_MATERIAL FOR THIS EXERCISE:_

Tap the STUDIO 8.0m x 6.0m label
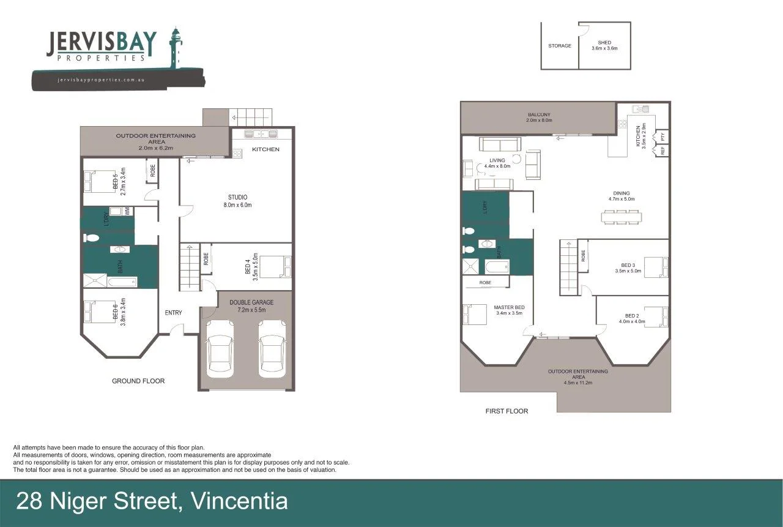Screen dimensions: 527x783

...

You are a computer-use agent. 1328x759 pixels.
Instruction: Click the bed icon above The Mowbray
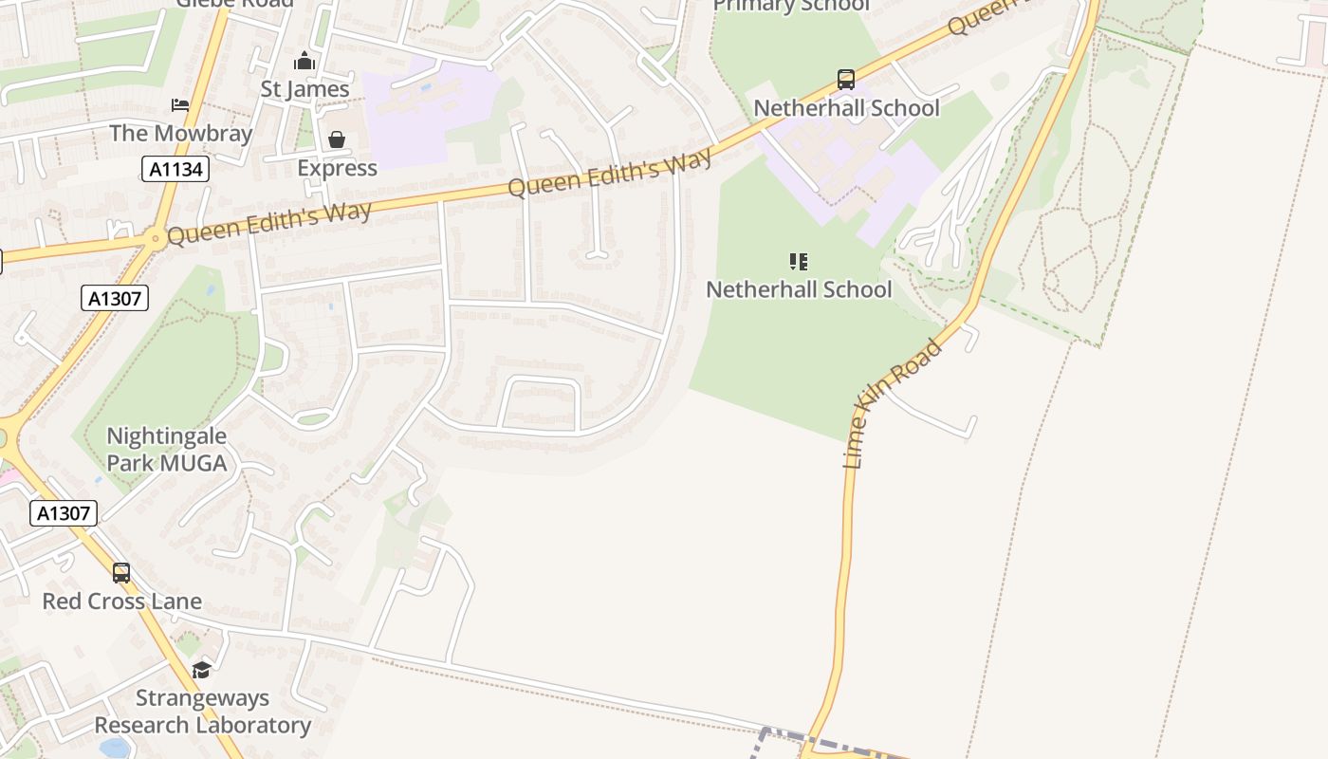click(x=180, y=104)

_STATED GOAL:_
Rewrite the material starting at the line that has "You are a computer-use" and ending after the line that has "click(x=180, y=104)", swapping "agent" for "assistant" and changing nothing else. Omit the pictures.

_WRITTEN ANSWER:_
You are a computer-use assistant. 1328x759 pixels.
Instruction: Click the bed icon above The Mowbray
click(x=180, y=104)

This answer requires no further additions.